Кто бы нам тогда, в двенадцатом, сказал, что из обалдуя Яшки получится такой знатный проповедник – на смех бы подняли.

– Да какая гордыня?! И так через нее оскоромился! – закричал Гаврюша. – За ноги ее хватал! За лядвия! За все прочее, прости Господи! А она в одних портках! Все видно! И ноги, и все!

– Алексей Дмитрич? – Яшка повернулся ко мне, широко распахнув от недоумения свои черные цыганские глазищи.

– Он ей на лошадь взлезть помогал, – объяснил я.

– Только-то?

– А соблазну сколько? А я его поборол! – мужественно продолжал спорить Гаврюша.

– Девке, говорите, четырнадцать? – спросил меня Яшка.

– Сдается, не более. Хотя есть такие невысокие девки, крепенькие, такие, словом, что и не скажешь, сколько лет.

– Стало быть, боролся с соблазном и оттого не помог Алексею Дмитричу девку расспросить?

– Да будет тебе, Яков Агафоныч! Никакого там соблазна не было, а девка его обидела, – объяснил я.

– Еще хуже! Смирения, значит, в себе не нашел! А у кого смирения не было? А, Гаврила Анкудинович? Вспомнил? Бесы тебя, гляжу, вконец одолели.

Гаврюша повесил нос.

– Сегодня же чтоб искупил грехи! – приказал Яшка. – Будешь говорить с девкой, сколько понадобится, даже если бы она перед тобой голая сидела!

Гаврюша при одной мысли о таком непотребстве перекрестился. Столь странного способа искупления грехов я бы и в страшном сне не увидел…

– Яков Агафонович, не знаешь ли ты, что это за Крюднер-конокрад? – спросил я. – Я нюхом чую, что Ваня исчез неспроста, и это как-то связано с похищением лошадей.

– Сейчас-то, Алексей Дмитрич, не знаю, вот те крест. А к обеду, может статься, прознаю. Мы – русская Рига, мы друг за дружку держимся. А в тех краях – наши фабрики, наши мануфактуры. Кто-то из наших наверняка про него слыхал. Так вы ступайте с древесиной своей в цирк, ищите эту Клариссу, а я постараюсь разведать насчет Крюднера. Только вы там, в цирке, поосторожнее. Как бы вас не признали…

Он имел в виду наши ночные похождения в гостинице «Петербург».

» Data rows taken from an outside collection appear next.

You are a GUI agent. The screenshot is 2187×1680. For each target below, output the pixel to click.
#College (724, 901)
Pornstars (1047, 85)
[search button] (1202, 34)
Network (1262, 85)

– Ох, а ведь верно, – согласился я. – Казимирка-поганец, будь он неладен…

– Если это только он. Мало ли кто из лицедеев носит парик, – возразил Яшка. – Видишь, Гаврила, сколько из-за твоей спеси беспокойства?

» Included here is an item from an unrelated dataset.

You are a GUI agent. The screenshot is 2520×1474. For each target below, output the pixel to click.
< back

– Еще не худо бы узнать про любителей Шиллера. Мы, кажись, всякую недостроенную собачью будку навестили, а их нет как нет!

– Значит, не в ту сторону ездили. Вы их на правом берегу Двины искали, а они, может, на левом.

– Черт бы их побрал!

Этот разговор состоялся в Гостином Дворе. А оттуда до цирка добраться просто – вышел на Елизаветинскую и – вперед! Мы забрали припрятанные в Яшкиной лавке доски и шест, распрощались и двинулись к цирку. Гаврюша был угрюм и беззвучно шевелил губами – видать, призывал на помощь всех святых.

– А что, неужто ты никогда с девками не обнимался? – спросил я.

– Нет. Не оскоромился.

– Гаврюша, так она, Кларисса, ведь еще не девка, в четырнадцать-то лет. А может, ей даже меньше. Дитя…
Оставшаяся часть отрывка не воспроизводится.